Following the “continue on” course of action means, necessarily, putting off expansion plans, as the market is suddenly an even less level playing field. I’ll wait for all the free market enthusiasts to rush to my defence.
So the other choice is to go after the subsidy for the Examiner. That would mean hiring two full-time reporters. There are several risk factors with that strategy.
First, what if I hire two reporters and then the “independent panel” says the Halifax Examiner is a piece of junk that doesn’t qualify? Do I disrupt two reporters’ lives by hiring them only to immediately lay them off?
Even if the Examiner does qualify, hiring two reporters gets into some iffy financial territory. My back-of-the-envelope calculation (I’ll further develop this) is that I could hire two reporters at $55,000 salary plus benefits, equipment, and costs, at a revenue cost of about 1,000 subscribers. I don’t want to curtail the existing freelance budget (or my own meagre dividend payments), so that means 1,000 new subscribers.

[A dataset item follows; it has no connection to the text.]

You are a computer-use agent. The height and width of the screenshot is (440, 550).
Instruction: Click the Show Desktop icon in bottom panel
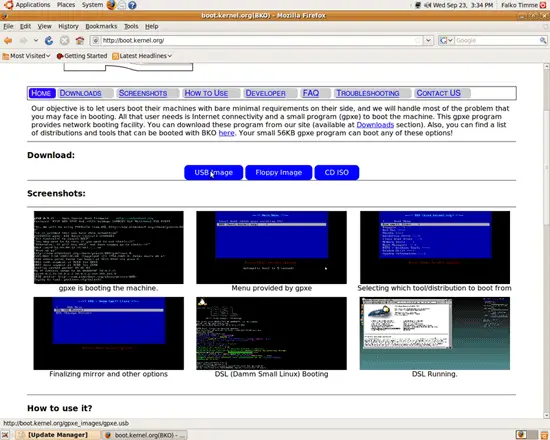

That’s not a crazy number. I think that’s attainable. But I can’t say how long it would take to get there.
So what this really means is that if I’m going to chase the subsidy for the Halifax Examiner, the company needs to go into debt, and significantly so, with the hope that the new reporters generate enough new subscriptions to pay for themselves by some point in the future. This goes against every guiding principle under which I’ve operated the company so far. Going into debt means placing the future of the Halifax Examiner at risk.
Hiring two full-time reporters also means changing my role, as I would become more of a managing editor and less of a reporter. I remind myself I started the Examiner in large part so I could do the kind of reporting I like to do.
I have no idea what I’m going to do. I’ll think on it for a good while and consult trusted advisors before making any decisions.
But this is the impossible situation the Trudeau government has put me in.
*This article was updated on Thursday March 28, 2019 at 3:07 p.m. ET to more accurately describe the operation of allnovascotia.com.